» **What needs to be done**: Set down each line from the line holding "You are a computer-use" to the last line of the entries below, exactly, with both ends included and without pictures.

» **Provided data**:
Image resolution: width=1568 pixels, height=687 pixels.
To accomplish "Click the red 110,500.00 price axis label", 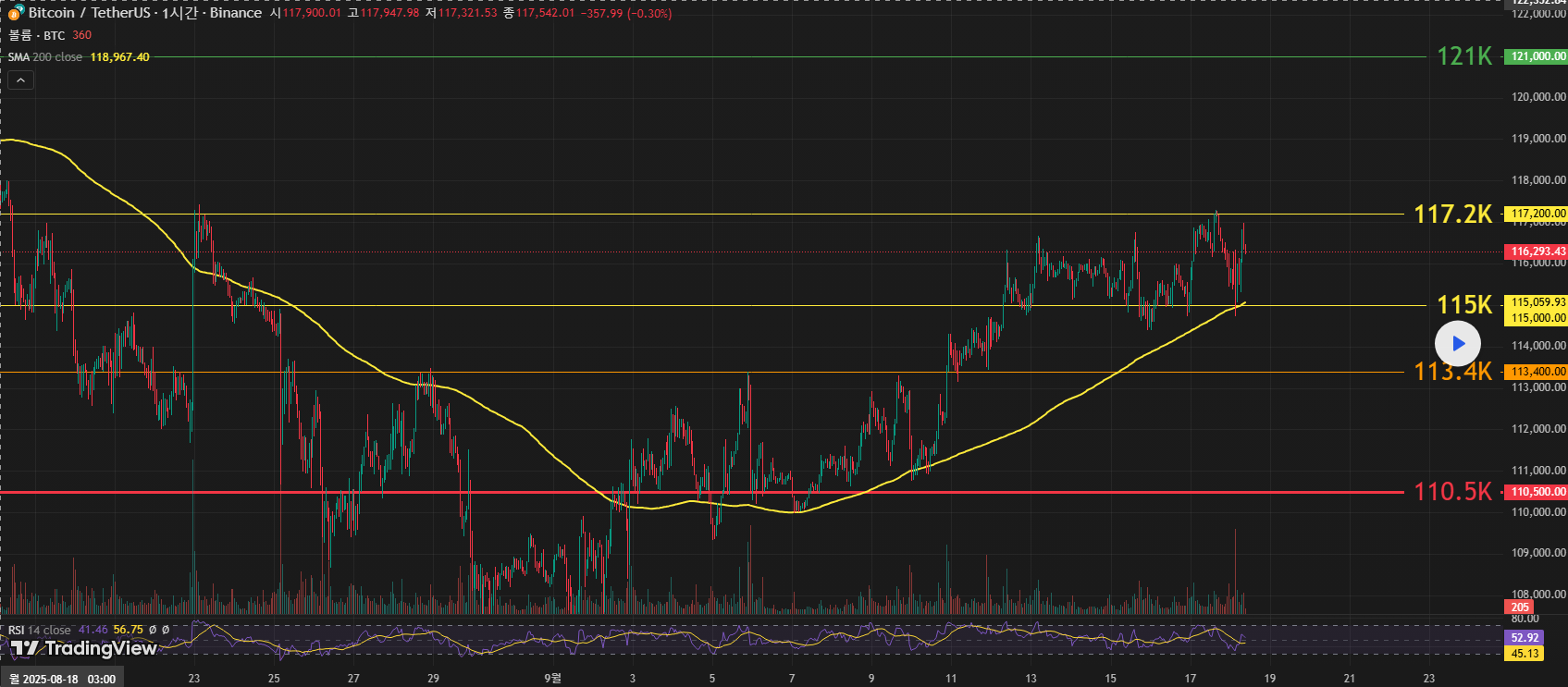I will [x=1536, y=492].
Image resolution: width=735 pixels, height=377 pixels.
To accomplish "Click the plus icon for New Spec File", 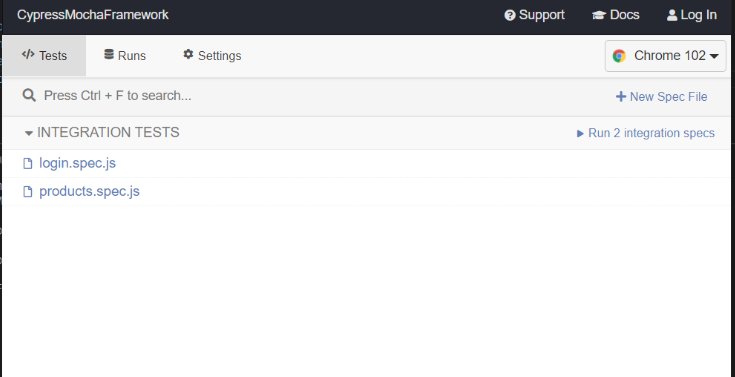I will pyautogui.click(x=621, y=97).
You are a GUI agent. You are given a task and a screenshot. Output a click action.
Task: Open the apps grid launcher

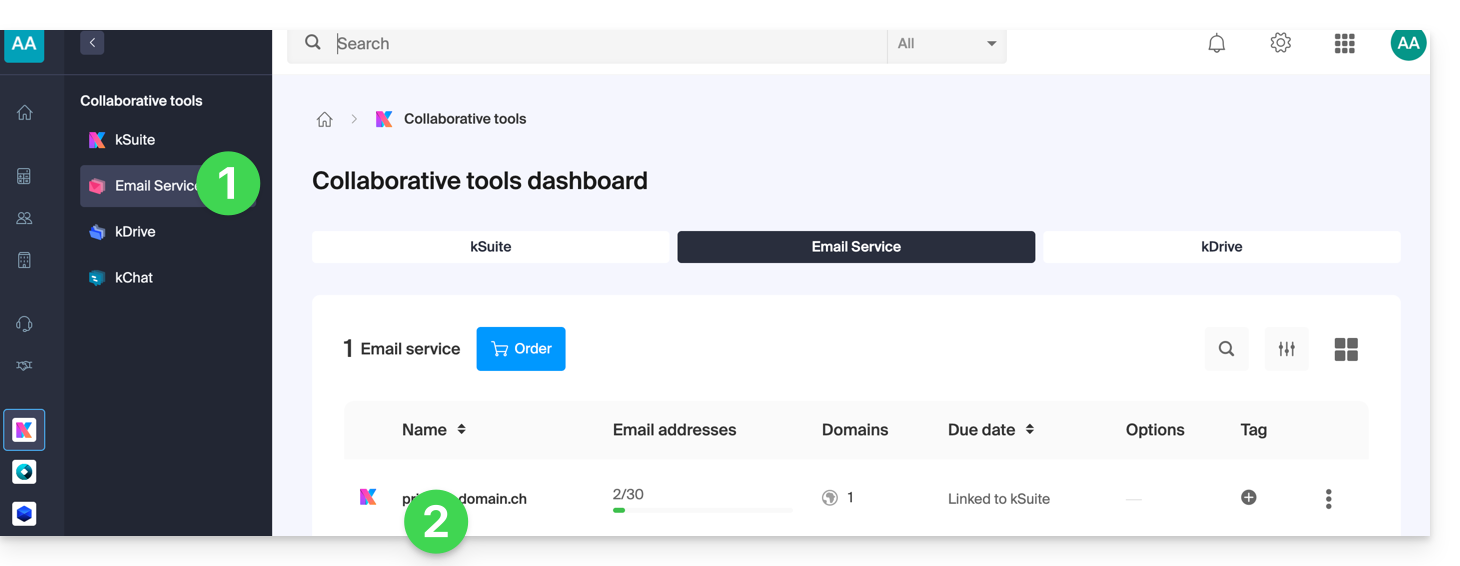[x=1344, y=44]
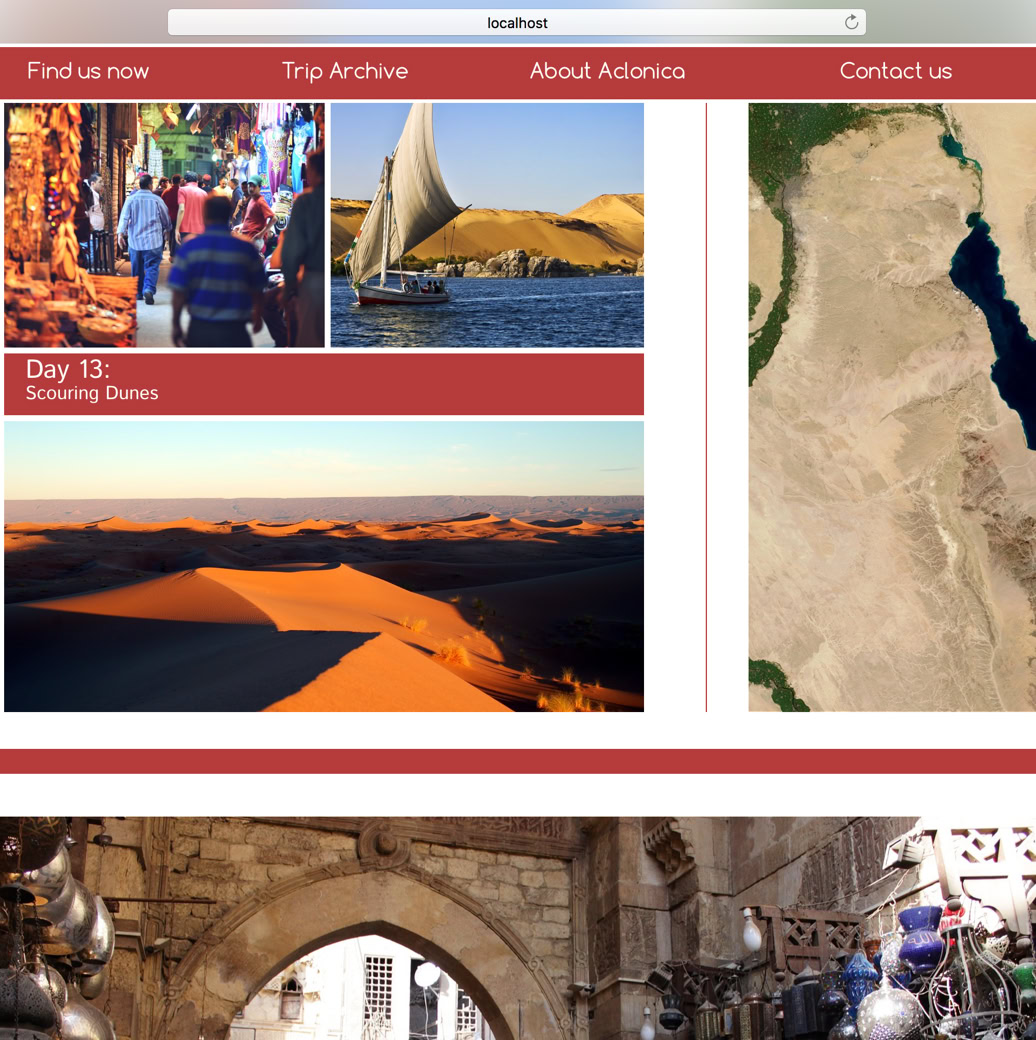Open the crowded market street photo
Screen dimensions: 1036x1040
164,225
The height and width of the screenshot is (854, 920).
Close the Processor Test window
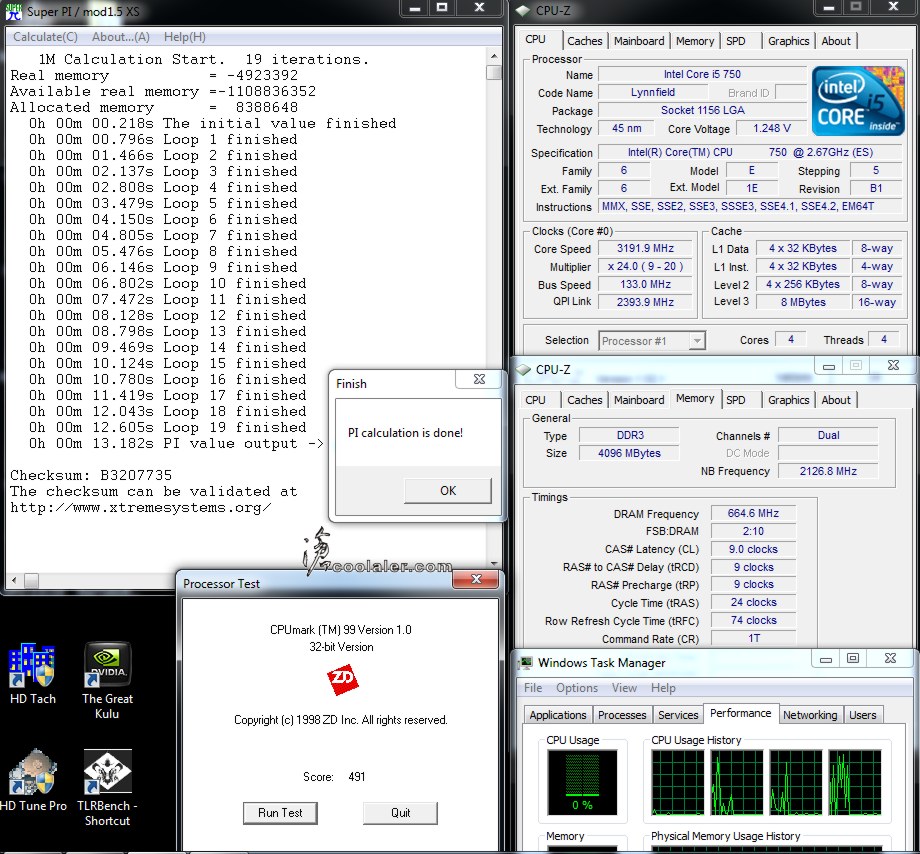click(x=475, y=580)
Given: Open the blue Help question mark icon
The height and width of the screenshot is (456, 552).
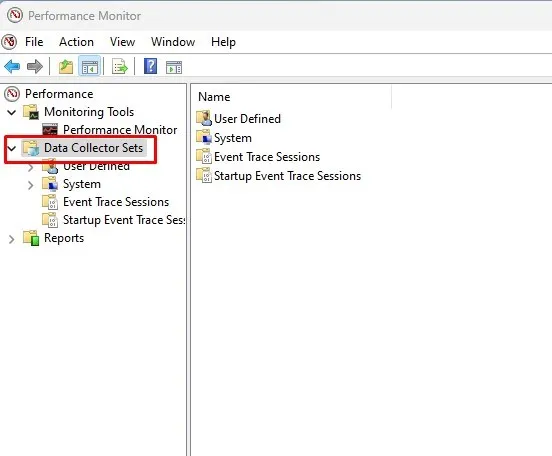Looking at the screenshot, I should tap(150, 67).
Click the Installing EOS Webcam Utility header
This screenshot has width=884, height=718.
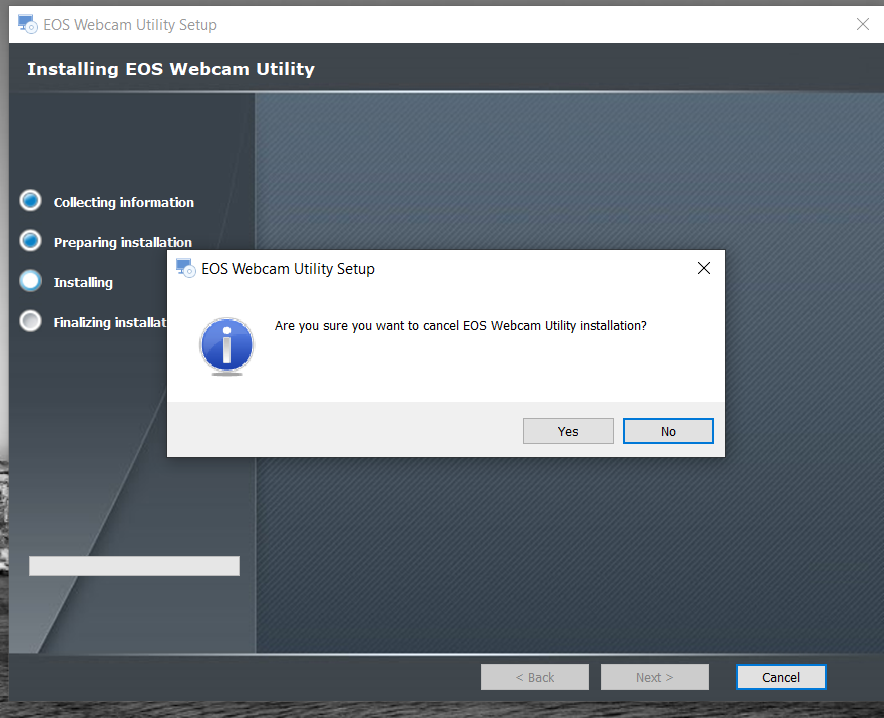click(170, 69)
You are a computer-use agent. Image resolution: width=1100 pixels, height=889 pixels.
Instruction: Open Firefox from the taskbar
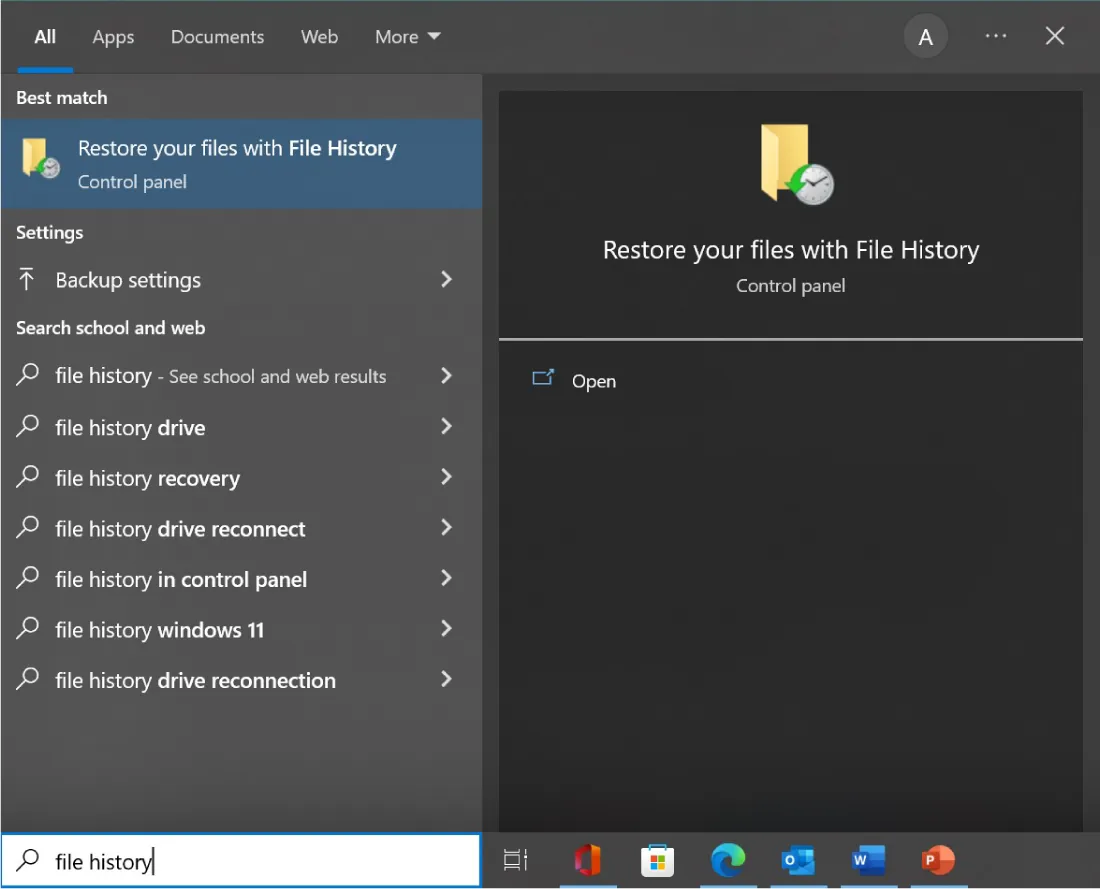pos(588,860)
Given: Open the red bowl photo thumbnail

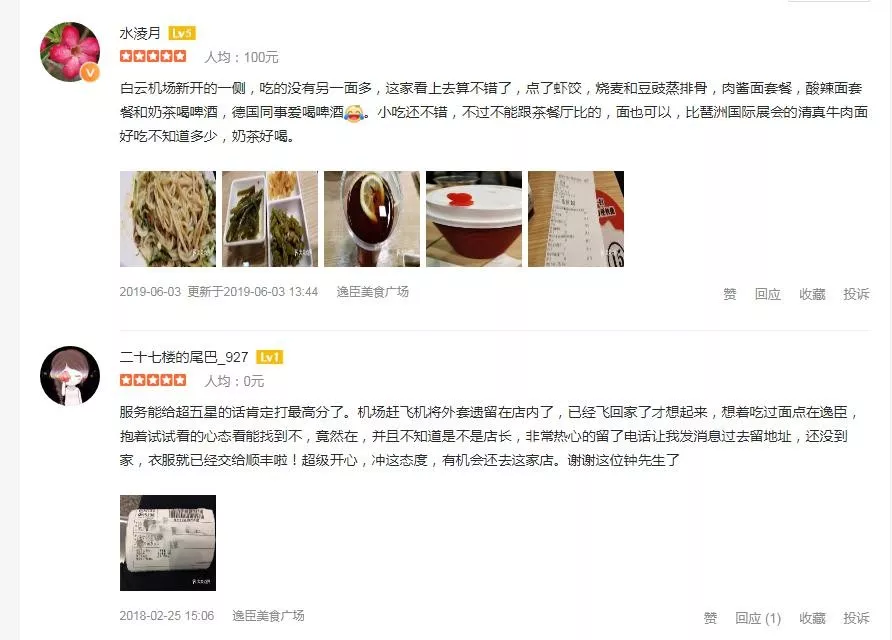Looking at the screenshot, I should point(474,219).
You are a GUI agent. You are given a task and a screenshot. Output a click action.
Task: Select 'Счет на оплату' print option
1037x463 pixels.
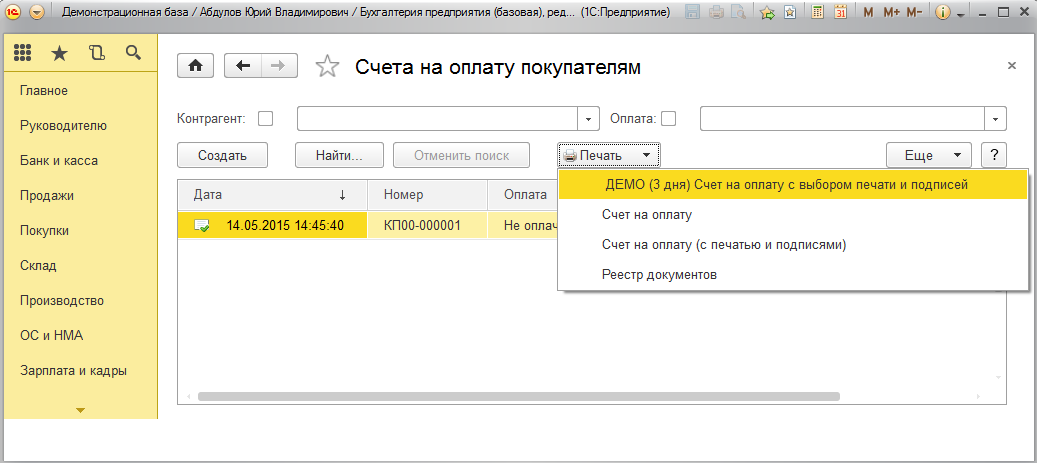pyautogui.click(x=647, y=214)
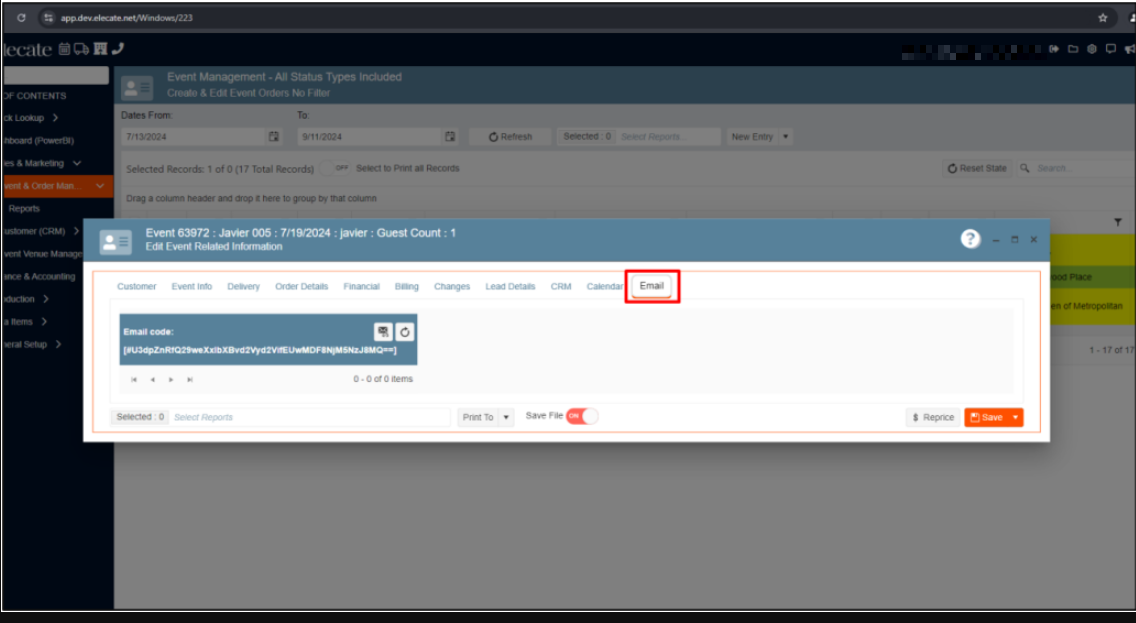
Task: Open the Financial tab
Action: pos(361,287)
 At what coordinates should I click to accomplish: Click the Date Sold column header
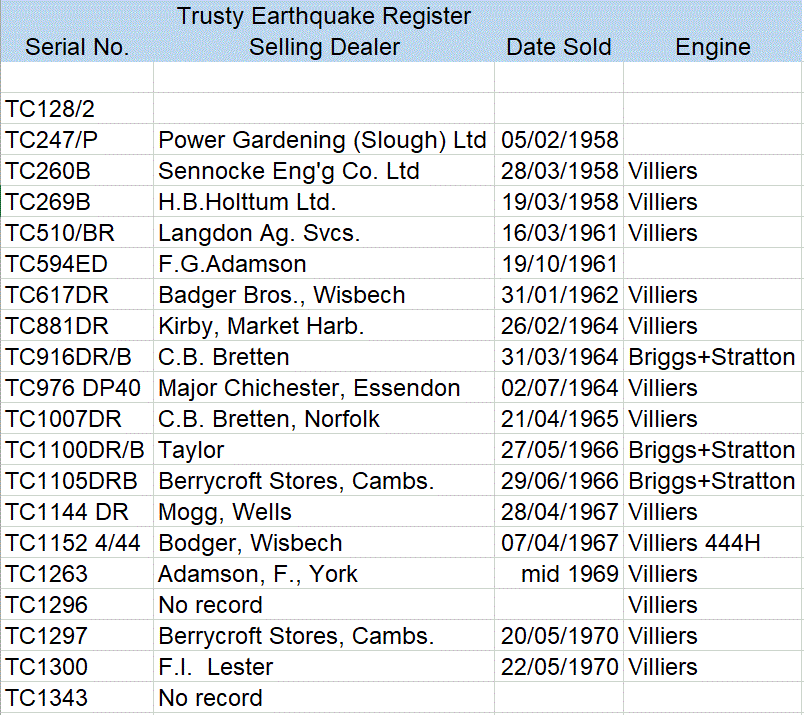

» **Answer area**:
You are a computer-use agent. Image resolution: width=1100 pixels, height=889 pixels.
Instruction: Open Firefox from the taskbar
pos(588,860)
Given: Open the red bowl photo thumbnail

Looking at the screenshot, I should point(474,219).
You are a GUI agent. You are given a task and a screenshot. Output a click action.
Task: Select 'Счет на оплату' print option
1037x463 pixels.
pyautogui.click(x=647, y=214)
Task: Open the Financial tab
Action: pos(361,287)
 At what coordinates should I click to accomplish: Click the Date Sold column header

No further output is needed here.